肖像権は、明文化された権利でないだけに、それが肖像権の侵害にあたるかどうかは、これまで示された判例を見て、大まかな基準を見極めることが大切です。どのようなケースが肖像権の侵害にあたるか、過去の判例をもとにいくつか例を挙げてみます。
- 個人の容貌を、ありのまま撮影・記録し、大勢の人の目が触れる媒体で公表した
- ある人物の姿を無断で撮影し、その写真をインターネット上で公開した
- たまたま見かけたある有名人の顔を写真撮影した
肖像権の侵害とみなす判例の基準は、被撮影者の受忍限度を見て判断される傾向にあるようです。つまり、容貌を撮影した場所・目的・被撮影者の社会的地位・その影響度を考慮して、社会生活上、大きなダメージを受けるとは考えにくい場合、肖像権侵害は認められないでしょう。

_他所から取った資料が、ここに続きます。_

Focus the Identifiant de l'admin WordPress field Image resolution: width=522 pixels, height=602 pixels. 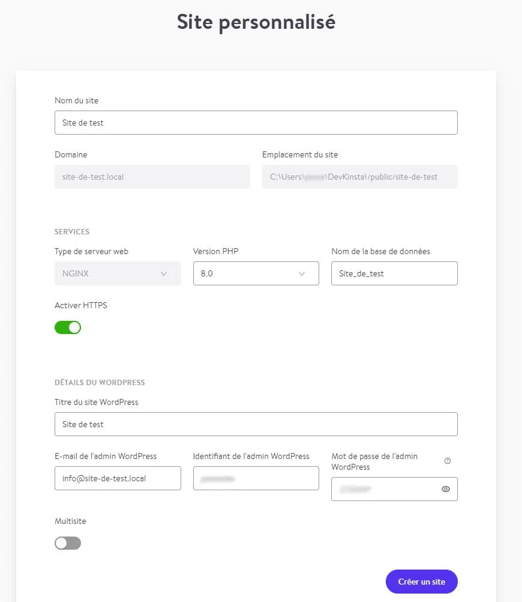[256, 478]
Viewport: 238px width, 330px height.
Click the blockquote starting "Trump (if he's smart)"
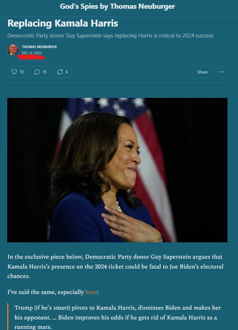118,317
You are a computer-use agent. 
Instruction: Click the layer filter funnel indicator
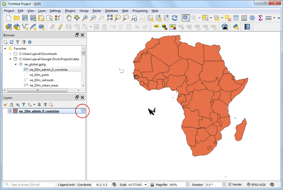[83, 111]
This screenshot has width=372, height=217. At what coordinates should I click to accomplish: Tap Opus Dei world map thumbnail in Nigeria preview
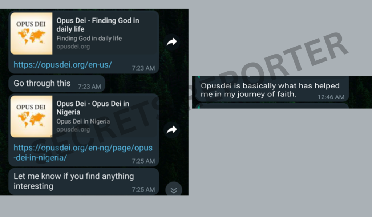click(x=31, y=117)
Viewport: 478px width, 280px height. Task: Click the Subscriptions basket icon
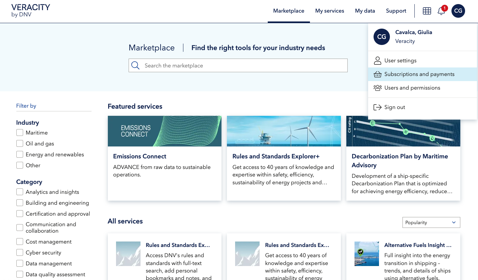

「誰もが通る公共の場所を、ただ歩いているときにその姿が映り込んだ」というケースでは、心理的負担を与えないとして、肖像権侵害ではないという判断が下されています。
以下は、過去の判例を通して見る、肖像権侵害を判断するポイントです。
- 経済的な価値の有無(有名人かどうか)
- 人物がはっきりと特定できる
- 場所の秘密性(駅など公的な場所は秘密度が低い)
- 拡散性(SNSは拡散性が高いが、知人にメール送信しただけではその範囲は狭い)
著作権との関連も深い肖像権
タレント・俳優・スポーツ選手が持つ肖像権は、財産権の側面もあるため、著作権とも関連が深い権利です。例えば、ある芸能人の顔写真が掲載された雑誌は、著作物として権利が保護されます。その一方で、芸能人の顔写真には肖像権もあるわけです。肖像権を理解する場合、著作権との関連性も含めてその価値や特徴を正確に把握することが大切です。
肖像権や、その中に含まれるパブリシティ権とは、法律に明記されていないものの、判例によって権利保護の重要性が示されています。現代はインターネットを通じて誰でも顔や容姿が大衆の面前にさらされる機会があるため、一般人が肖像権の侵害に遭ったとしても不思議ではありません。これらの権利は、知的財産管理技能検定®でも出題される可能性があるため、受検予定者の方は過去の判例をよく読んで理解を深めるようにしてください。